Por Alejandro César Suárez | @alecesarsuarez
El funcionario y dirigente piquetero Emilio Pérsico dice que no cree en «la alternancia de la Democracia» y que «el movimiento popular tiene que gobernar 20 años». El ministro de seguridad Aníbal Fernández envía una amenaza velada al dibujante Nik recordándole a qué colegio van sus hijos, recordando los cuestionamientos que hace algunos años realizó la «abogada exitosa» contra el maestro dibujante Hermeregildo Sábat. El delincuente Amado Boudou, que hace un par de meses dio cátedra en una universidad pública, es uno de los principales oradores del «Día de la Lealtad». Otra de las expositoras fue la conocida apóloga del terrorismo Hebe de Bonafini.
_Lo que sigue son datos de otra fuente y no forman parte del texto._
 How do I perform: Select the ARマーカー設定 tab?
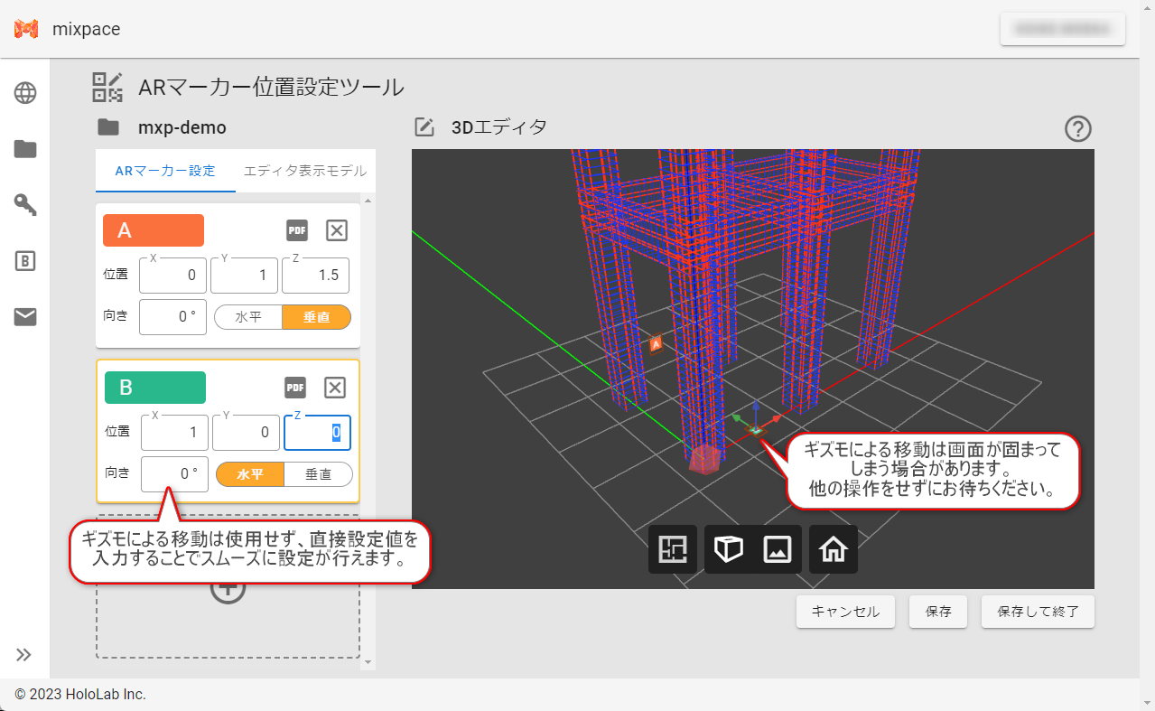click(x=165, y=170)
En Plaza de Mayo, fanáticos kirchneristas pisotean las piedras y arrancan los afiches que recuerdan a los muertos por el COVID. El embajador argentino en Chile se entromete en una causa penal que tramita al otro lado de la Cordillera para interceder a favor del seudo mapuche Jones Huala, -condenado por incendiar una propiedad y tenencia ilegal de armas de fuego- quien no reconoce a la Argentina ni a Chile como estados, ni apoya al sistema democrático. El Presidente, que en plena Pandemia avaló ir a sacar a un remero olímpico del río y nos amenazaba dedito en punta, dice que no es su función ocuparse de la seguridad de los vecinos de El Bolsón, desesperados al ver desaparecer entre las llamas, y por un atentado, a un histórico club del lugar.
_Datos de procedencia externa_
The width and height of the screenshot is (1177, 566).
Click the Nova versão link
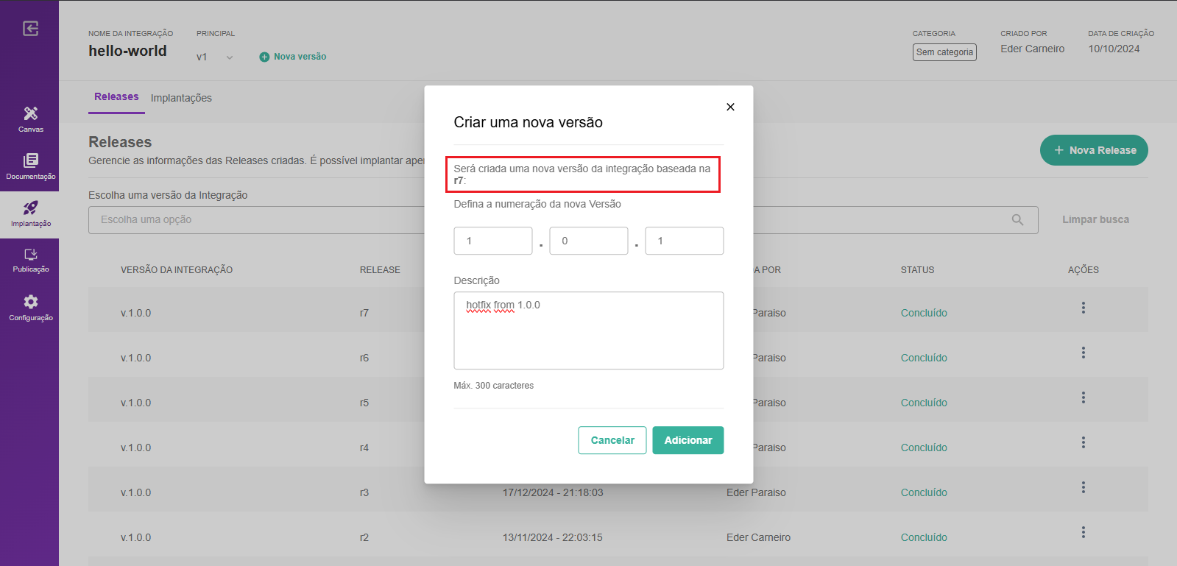tap(293, 57)
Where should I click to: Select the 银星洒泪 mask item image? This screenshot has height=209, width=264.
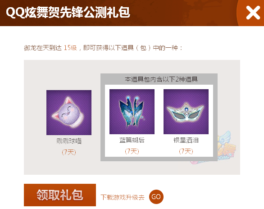pyautogui.click(x=186, y=112)
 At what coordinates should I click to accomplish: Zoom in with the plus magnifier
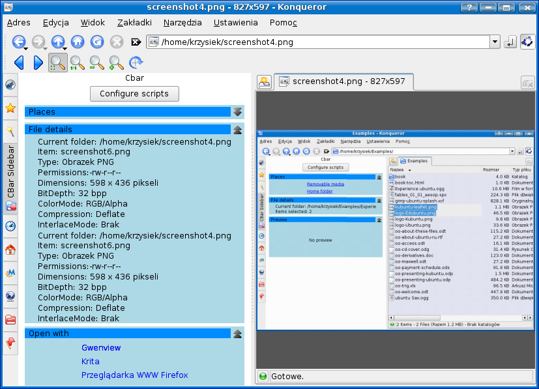[116, 63]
Las señales que envía el oficialismo después de su derrota en las PASO no podrían ser más negativas y constituyen el sueño cumplido de cualquier candidato de la oposición, a la que ciertamente, el kirchnerismo parece estar facilitándole las cosas.
Sin autoridad moral, herido por el vacunatorio VIP y el Olivosgate, el Gobierno parece empeñado en persistir en todo aquello que lo llevó a su fracaso electoral. Si hasta sumó, a su catarata de «buenas noticias de campaña», por si hiciera falta algo más para ser el hazmerreír general, la botadura de una lancha que no tenía motor ni timón, y la «inauguración» de 30 kilómetros de una ruta que hizo la administración anterior.
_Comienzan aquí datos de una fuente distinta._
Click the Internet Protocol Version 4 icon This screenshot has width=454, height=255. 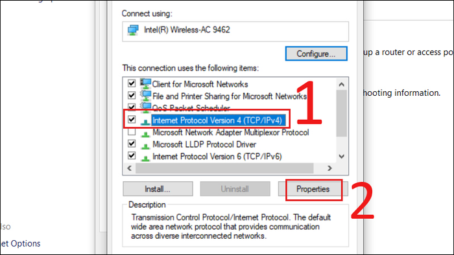point(145,122)
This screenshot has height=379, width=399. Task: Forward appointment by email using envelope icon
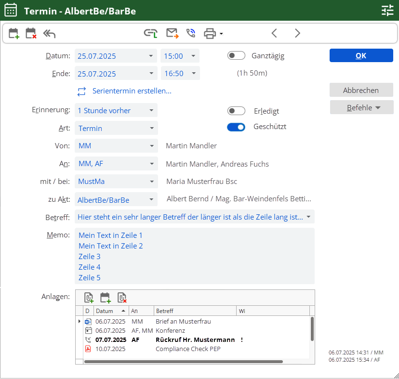point(172,33)
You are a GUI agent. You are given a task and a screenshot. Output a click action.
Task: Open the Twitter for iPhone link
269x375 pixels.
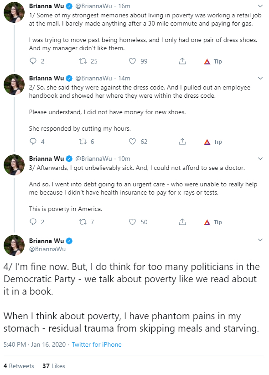pyautogui.click(x=97, y=344)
Como un boxeador aturdido, que busca aferrarse a las cuerdas del ring para no caerse, Alberto eligió radicalizarse, llevando al gabinete a un señor feudal como Manzur y al incalificable Aníbal Fernández, buscando llegar con la mayor cantidad de aire posible al 14 de noviembre, esperando un milagro que dé vuelta su destino, que ya parece echado.
Gane o pierda el oficialismo, Alberto Fernández tiene por delante dos años más de mandato. Y deberá cumplirlos. Ya nadie pide un «helicóptero», como los que hoy están en el poder hacían en tiempos de Macri. Tampoco hay lugar para un co-gobierno, cuando los que siempre «fueron por todo», debilitados ahora por la voluntad popular, hablan de «diálogo» mientras siguen atacando invariablemente a los opositores y, por supuesto, a los medios no alineados a su claque.
Con el país en emergencia, la inflación disparada, e índices de pobreza nunca vistos, una feroz lucha interna –la renuncia del gabinete, la carta pública de Cristina, las permanentes desautorizaciones e idas y vueltas desde sus propios aliados- Alberto tendrá que decidir si de una vez empieza a gobernar para la gente, o si sigue gobernando para la subsistencia del desgastado «relato» y la impunidad de su Vice. Pero es difícil elegir cuando no se es libre. Sobre todo él, que está ahí porque ella quiso.
Si el Presidente no escuchó lo que el Pueblo le dijo en septiembre, habrá que expresárselo aún con más fuerza el 14 de noviembre.
Eso es la Democracia: demostrarle a los gobiernos -a éste y a los otros- que los únicos dueños de los votos somos los ciudadanos, que no todo se compra, y que muchas veces la «platita» no hace la felicidad.